Department of Health and Social Security

Department overview
- Formed: 1968
- Preceding agencies: Ministry of Health; Ministry of Social Security;
- Dissolved: 1988
- Superseding agencies: Department of Social Security; Department of Health;
- Jurisdiction: United Kingdom
- Headquarters: London

= Department of Health and Social Security =

British government ministry

The Department of Health and Social Security (commonly known as the DHSS) was a ministry of the British government in existence for twenty years from 1968 until 1988, and was headed by the Secretary of State for Social Services.

==History==
In 1953, the Ministry of Pensions and the Ministry of National Insurance were merged to create the Ministry of Pensions and National Insurance.
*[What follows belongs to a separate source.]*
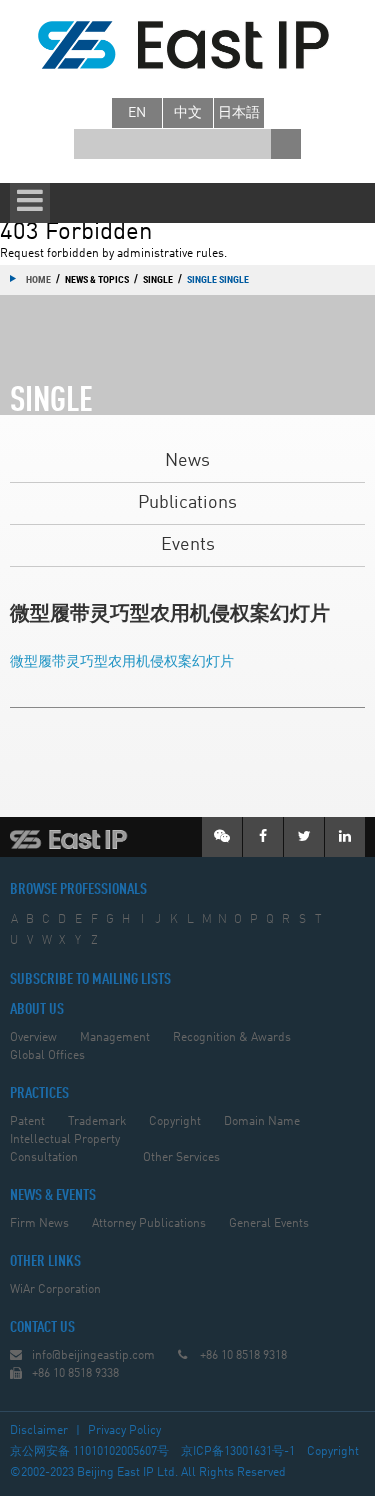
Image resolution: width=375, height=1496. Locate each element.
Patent (27, 1122)
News (187, 461)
In 1966, the Supplementary Benefits Commission (part of the National Assistance Board) was merged with the Ministry of Pensions and National Insurance to form the new Ministry of Social Security, as part of the Ministry of Social Security Act 1966.

In 1968, the Ministry of Social Security and the Ministry of Health were dissolved and their functions merged into a new Department of Health and Social Security by an Order in Council which came into operation on 1 November 1968.

Although the department was titled 'Department of Health and Social Security', the title of the cabinet minister with responsibility for the department was 'secretary of state for social services'.

In 1988 the department was split again into a separate Department of Health and the Department of Social Security.

In 2001 the Department for Work and Pensions was formed from the Department of Social Security, absorbing the employment functions which had previously been the responsibility of the Department for Education and Employment since the dissolution of the Department of Employment in 1995.

== Ministers ==
- Secretary of State for Social Services
- Minister of State for Health
- Minister of State for Social Security

==Impact==
Even three and a half decades after its abolition, the initials "DHSS" continue to be used by the general public to describe the Department for Work and Pensions or some of the benefits it provides (such as Income Support).

==References in popular culture==

- Half Man Half Biscuit the notable cynico-rock group from The Wirral, UK, named their first album "Back in the DHSS" as a pun on the earlier single by the Beatles ("Back in the USSR") and a nod to the growing unemployment under the Thatcher administration of the 1980s.
- UB40 (a reggae group from Birmingham, whose first album was released in 1980) was named after the form issued by the DHSS to those claiming unemployment benefit, the full name of which was Unemployment Benefit form 40.
- British group Wham! mention the "DHSS" in their song "Wham Rap! (Enjoy What You Do)".
- Punk poet Attila the Stockbroker's poem "Russians in the DHSS" satirized the Cold War threat of the Soviet Union in Thatcher-era Britain.
- In The Young Ones episode "Bomb" Rick attempts to write a threatening telegram to the British Government through a DHSS office which he mistakes for the post office.
- In Yes Minister it is mentioned by one of the characters, when sitting in a round-table meeting in relation to equal opportunities for women.